_Dataset records_
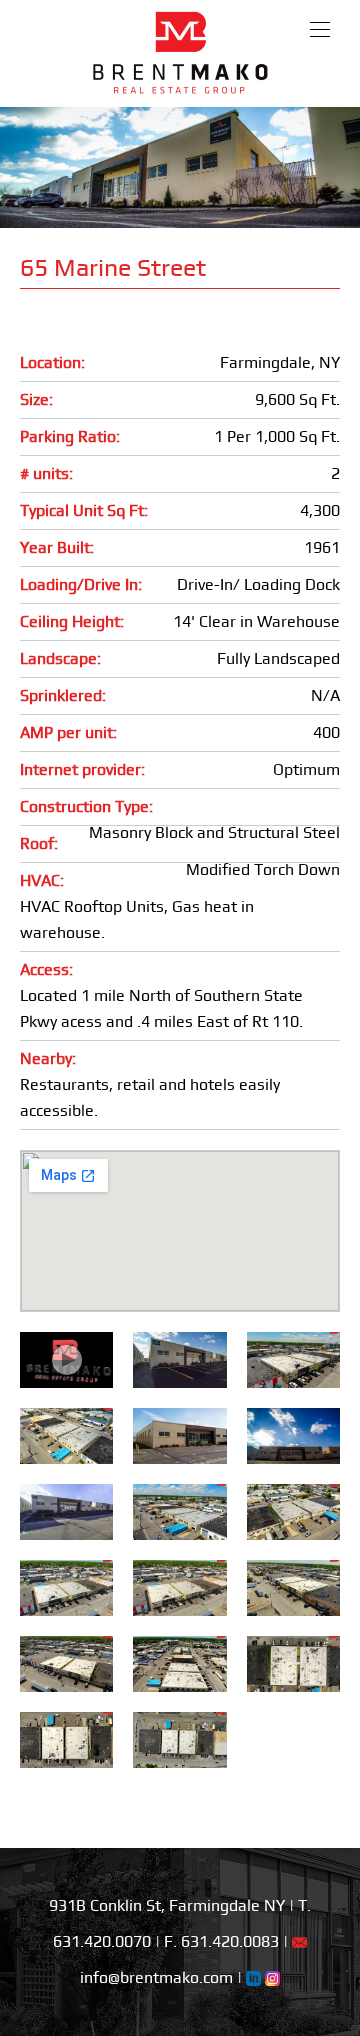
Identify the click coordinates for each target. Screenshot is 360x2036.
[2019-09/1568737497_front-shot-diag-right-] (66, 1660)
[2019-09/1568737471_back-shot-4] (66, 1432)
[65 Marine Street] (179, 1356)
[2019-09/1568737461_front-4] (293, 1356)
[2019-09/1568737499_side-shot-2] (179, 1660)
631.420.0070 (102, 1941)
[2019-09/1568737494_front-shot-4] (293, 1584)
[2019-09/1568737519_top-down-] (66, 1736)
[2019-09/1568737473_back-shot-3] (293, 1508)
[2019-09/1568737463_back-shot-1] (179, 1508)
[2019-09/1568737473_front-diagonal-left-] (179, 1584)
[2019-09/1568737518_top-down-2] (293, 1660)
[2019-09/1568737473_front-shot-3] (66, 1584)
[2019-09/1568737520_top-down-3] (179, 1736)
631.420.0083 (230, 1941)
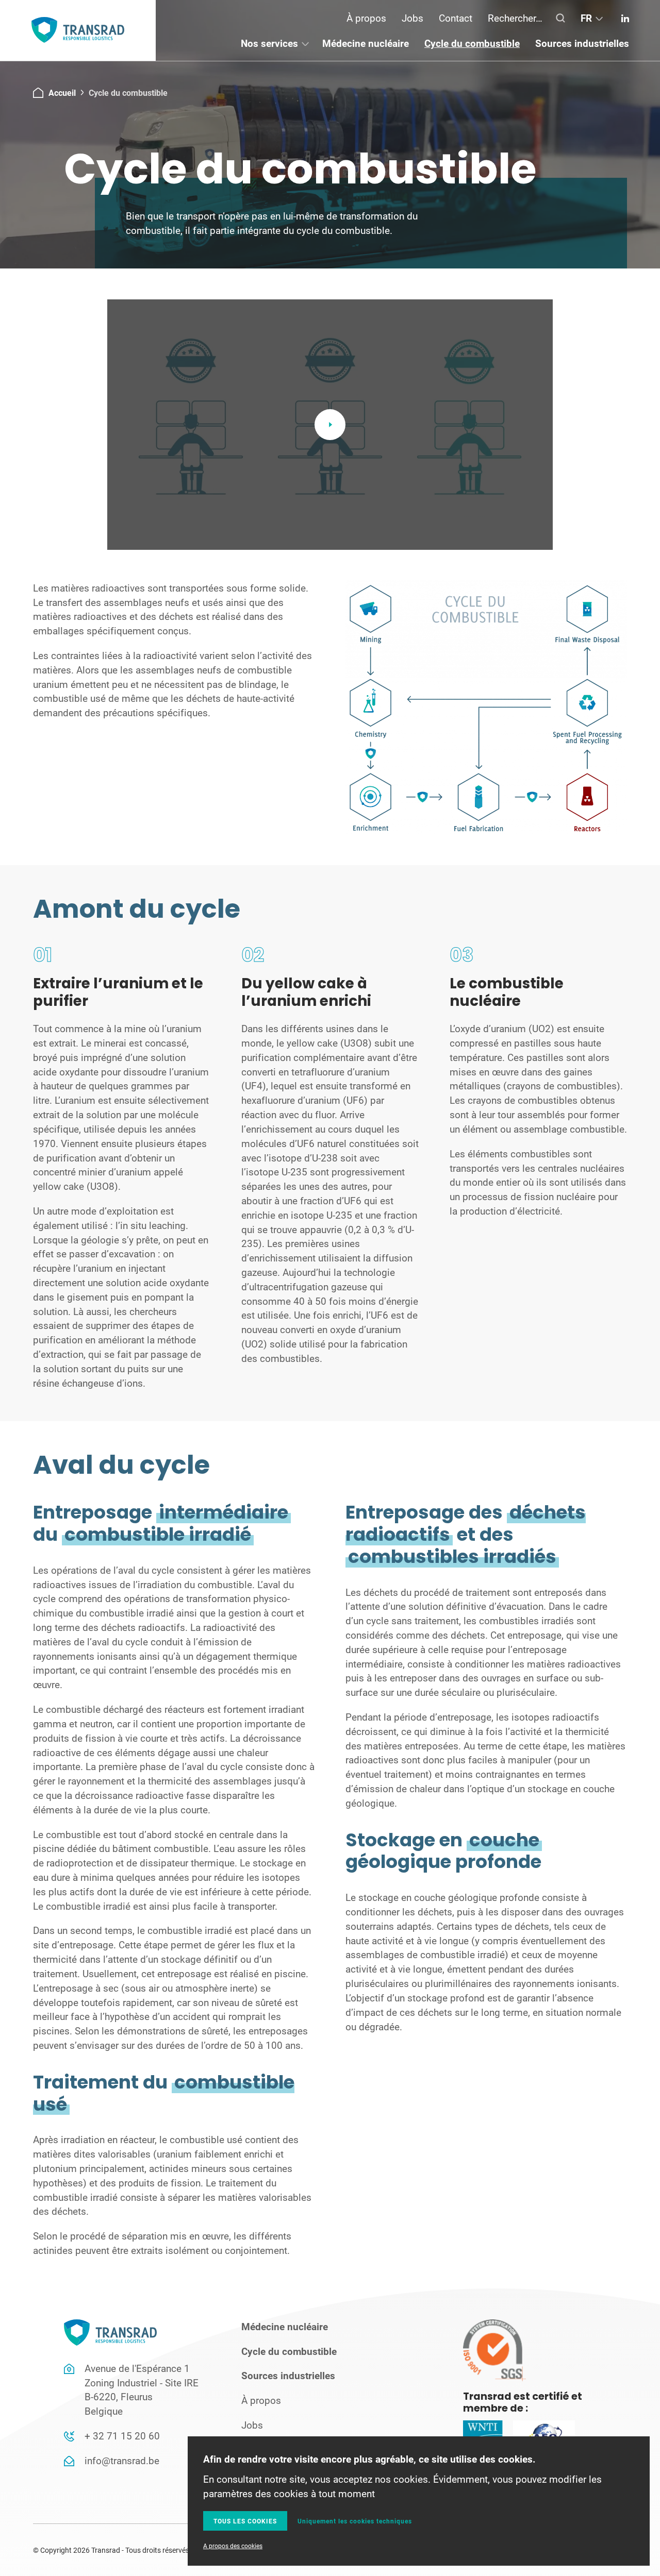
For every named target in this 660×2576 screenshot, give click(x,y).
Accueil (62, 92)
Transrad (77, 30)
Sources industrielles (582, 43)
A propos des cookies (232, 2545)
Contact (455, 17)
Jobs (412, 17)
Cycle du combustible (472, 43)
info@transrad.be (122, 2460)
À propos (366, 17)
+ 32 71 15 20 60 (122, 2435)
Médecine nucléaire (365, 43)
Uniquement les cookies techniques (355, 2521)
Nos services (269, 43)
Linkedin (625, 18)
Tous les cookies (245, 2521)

---

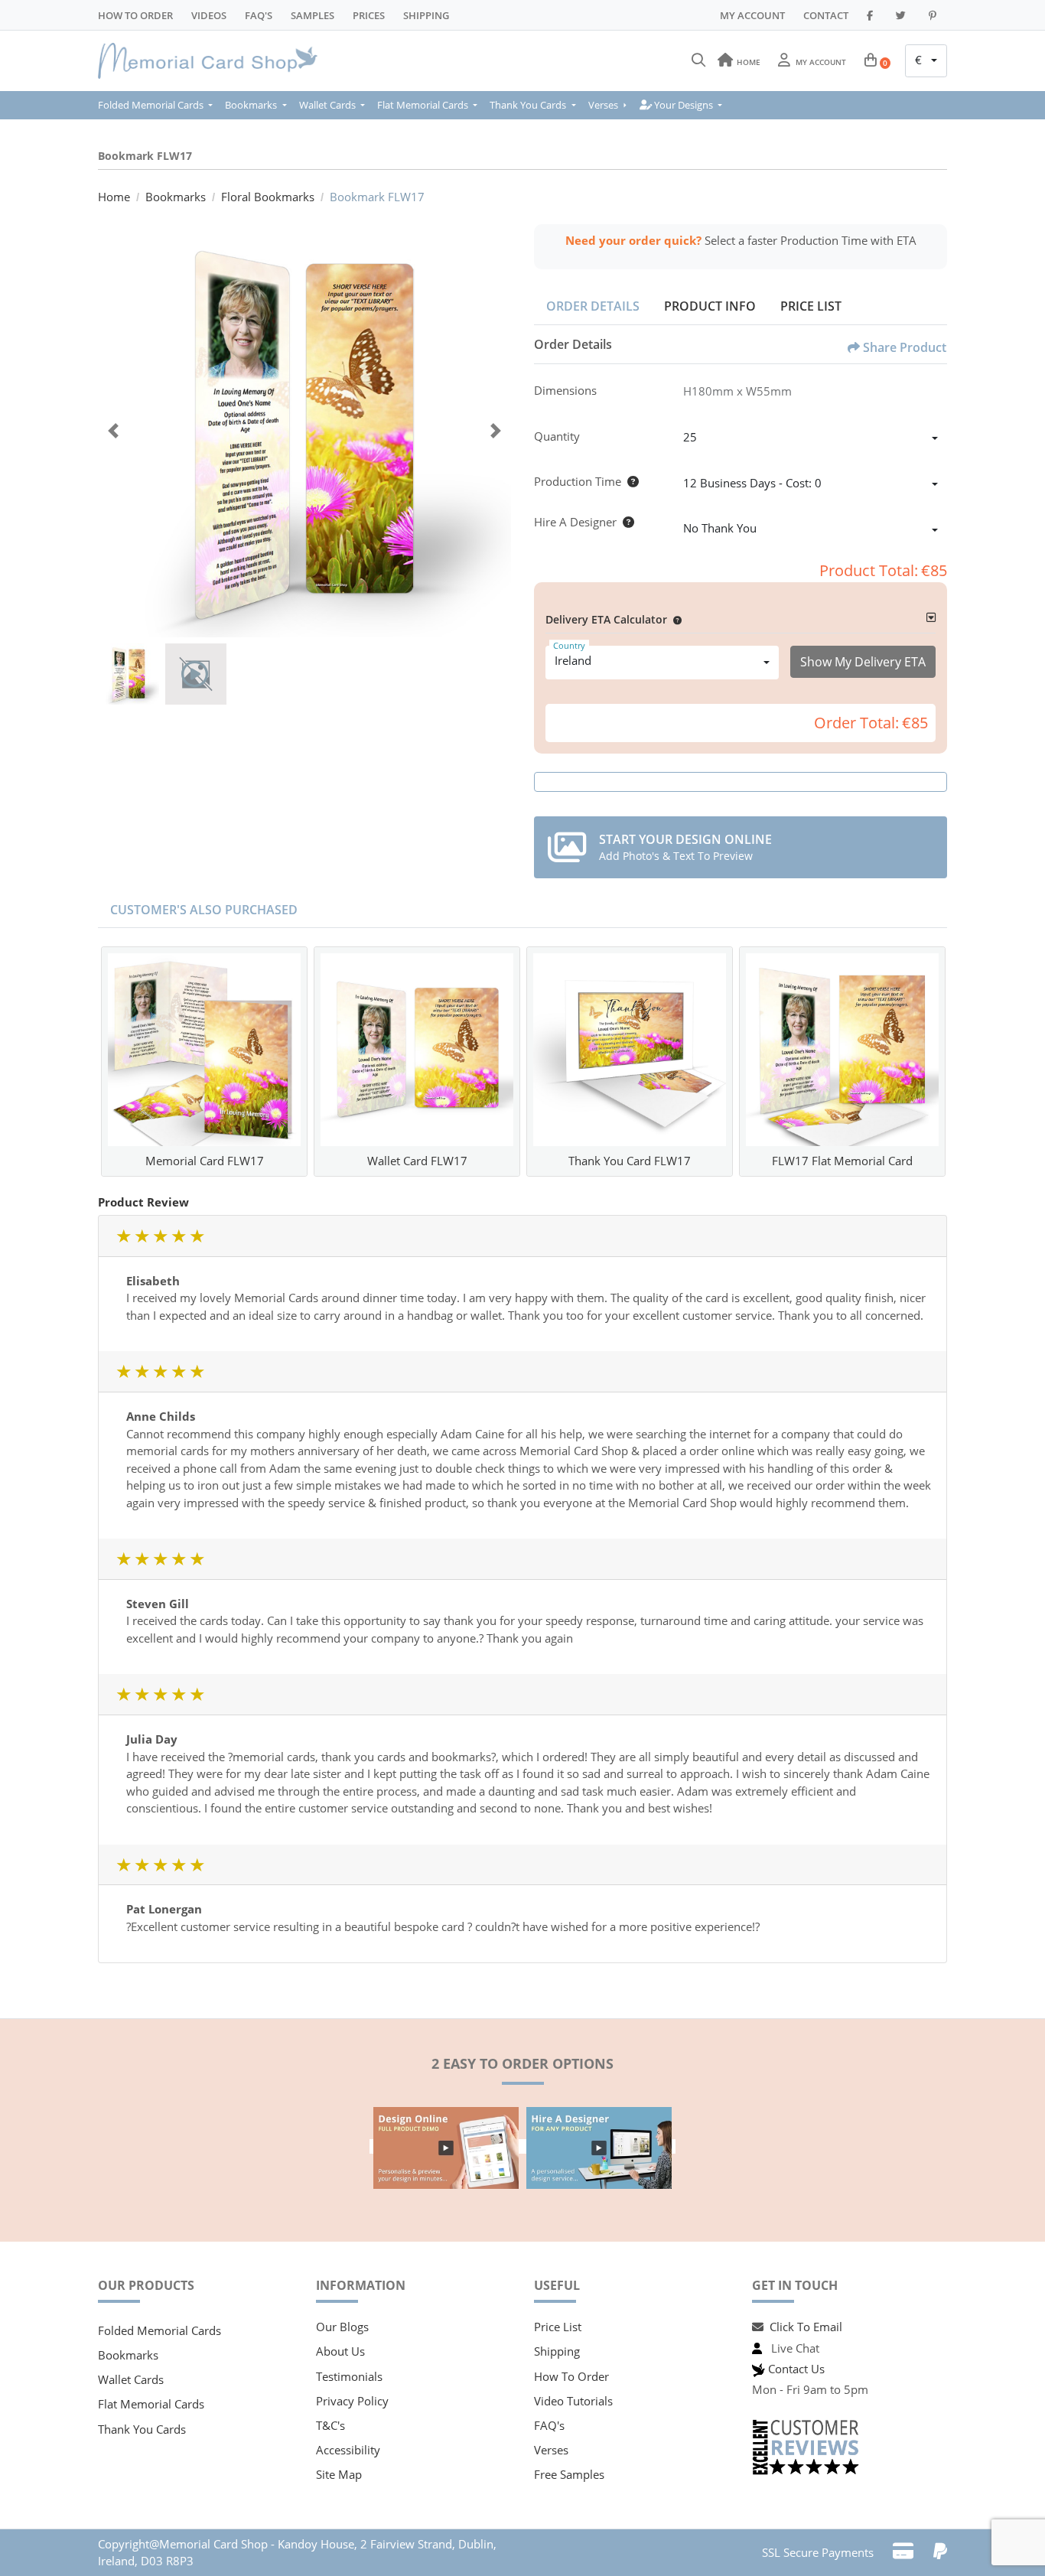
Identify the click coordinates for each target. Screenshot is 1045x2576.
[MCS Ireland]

...

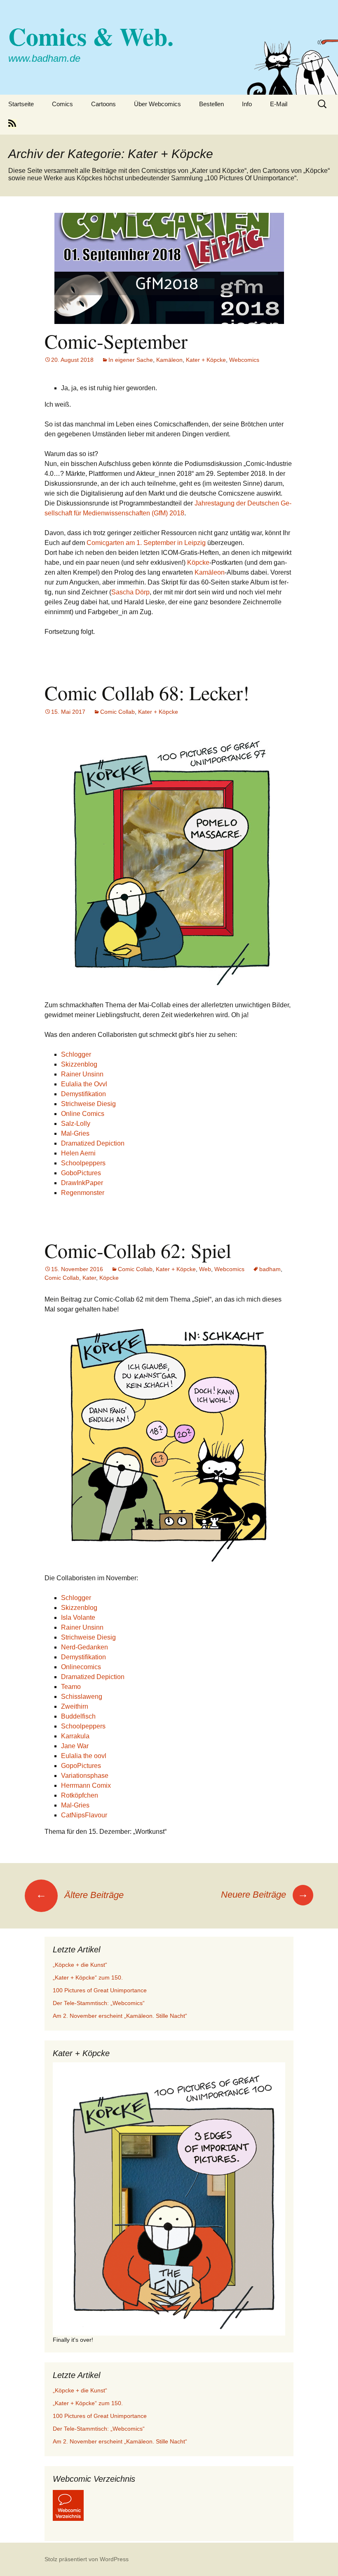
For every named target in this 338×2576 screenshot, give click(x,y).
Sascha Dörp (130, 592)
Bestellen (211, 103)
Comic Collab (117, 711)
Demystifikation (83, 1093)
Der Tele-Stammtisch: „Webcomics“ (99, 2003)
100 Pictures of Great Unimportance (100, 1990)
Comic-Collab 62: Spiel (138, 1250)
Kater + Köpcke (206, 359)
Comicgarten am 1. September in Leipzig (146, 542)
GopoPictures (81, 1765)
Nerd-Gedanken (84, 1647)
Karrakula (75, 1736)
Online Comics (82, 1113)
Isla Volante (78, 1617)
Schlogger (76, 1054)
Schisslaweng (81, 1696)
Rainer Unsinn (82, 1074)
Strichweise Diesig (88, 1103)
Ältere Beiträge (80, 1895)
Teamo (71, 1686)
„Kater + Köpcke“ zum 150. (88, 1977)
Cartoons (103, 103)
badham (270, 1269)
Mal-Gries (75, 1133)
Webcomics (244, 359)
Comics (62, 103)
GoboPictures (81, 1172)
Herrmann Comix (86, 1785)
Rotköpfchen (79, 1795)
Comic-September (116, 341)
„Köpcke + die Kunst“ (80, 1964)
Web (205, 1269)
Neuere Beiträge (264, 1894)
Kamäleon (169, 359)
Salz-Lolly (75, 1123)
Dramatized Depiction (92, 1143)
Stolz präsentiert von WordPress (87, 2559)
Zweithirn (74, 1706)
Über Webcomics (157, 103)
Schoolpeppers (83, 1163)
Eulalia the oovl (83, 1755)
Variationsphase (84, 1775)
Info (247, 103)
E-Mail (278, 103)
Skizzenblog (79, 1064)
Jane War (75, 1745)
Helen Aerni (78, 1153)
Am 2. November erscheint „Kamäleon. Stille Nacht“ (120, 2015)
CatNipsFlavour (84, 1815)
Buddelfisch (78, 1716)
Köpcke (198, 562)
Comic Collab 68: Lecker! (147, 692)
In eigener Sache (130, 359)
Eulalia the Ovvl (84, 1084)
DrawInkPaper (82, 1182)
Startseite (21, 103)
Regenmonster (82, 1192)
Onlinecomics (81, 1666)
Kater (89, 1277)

_Aim of the task_
The reply should consist solely of the lines above from the one that has "Contact (455, 17)" through the one that has "Tous les cookies (245, 2521)", reproduced exactly.

_Solution below_
Contact (455, 17)
Jobs (412, 17)
Cycle du combustible (472, 43)
info@transrad.be (122, 2460)
À propos (366, 17)
+ 32 71 15 20 60 (122, 2435)
Médecine nucléaire (365, 43)
Uniquement les cookies techniques (355, 2521)
Nos services (269, 43)
Linkedin (625, 18)
Tous les cookies (245, 2521)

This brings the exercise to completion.